__Exercise requirements__
Your task is to copy every record exactly.

__Records supplied__
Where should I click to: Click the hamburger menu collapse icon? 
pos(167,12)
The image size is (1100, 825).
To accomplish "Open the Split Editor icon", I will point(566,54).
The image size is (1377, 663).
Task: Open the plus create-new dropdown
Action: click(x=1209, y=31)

__Solved problem__
Where should I click to: Click the hamburger menu collapse icon? 
pos(167,12)
The image size is (1100, 825).
To accomplish "Open the Split Editor icon", I will point(566,54).
The image size is (1377, 663).
Task: Open the plus create-new dropdown
Action: click(x=1209, y=31)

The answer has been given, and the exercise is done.